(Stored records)
● ● ● ● ● ● ●
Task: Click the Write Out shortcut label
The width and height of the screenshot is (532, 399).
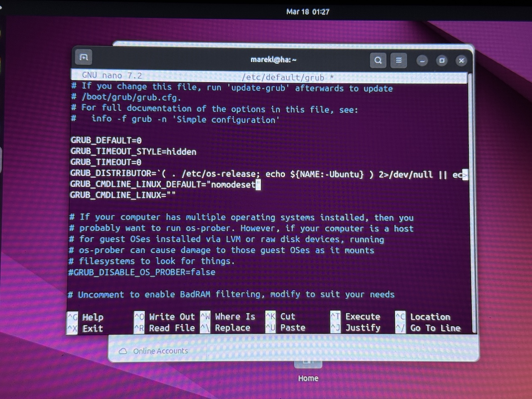Action: (172, 317)
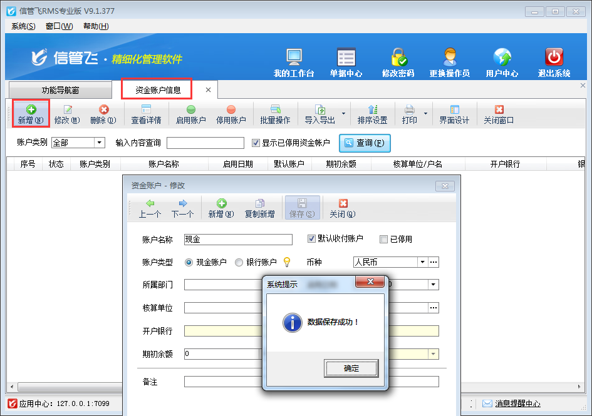The image size is (592, 416).
Task: Open 界面设计 from the toolbar
Action: pyautogui.click(x=454, y=114)
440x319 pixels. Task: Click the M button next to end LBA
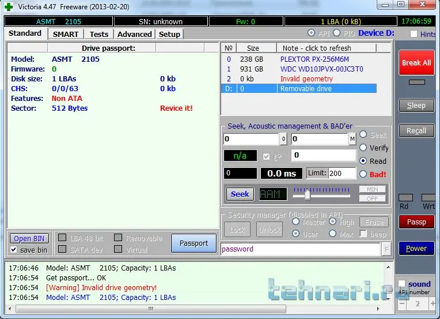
● ● ● ● ● ● ●
* _TASK REQUIREMENTS_
Extract every line of text from the data above verbatim, leaving out the pictures.

* _RESPONSE FOR THIS EXERCISE_
Task: Click the Write Out shortcut label
The width and height of the screenshot is (532, 399).
Action: (172, 317)
The image size is (592, 416).
Task: Open 界面设计 from the toolbar
Action: pyautogui.click(x=454, y=114)
440x319 pixels. Task: Click the M button next to end LBA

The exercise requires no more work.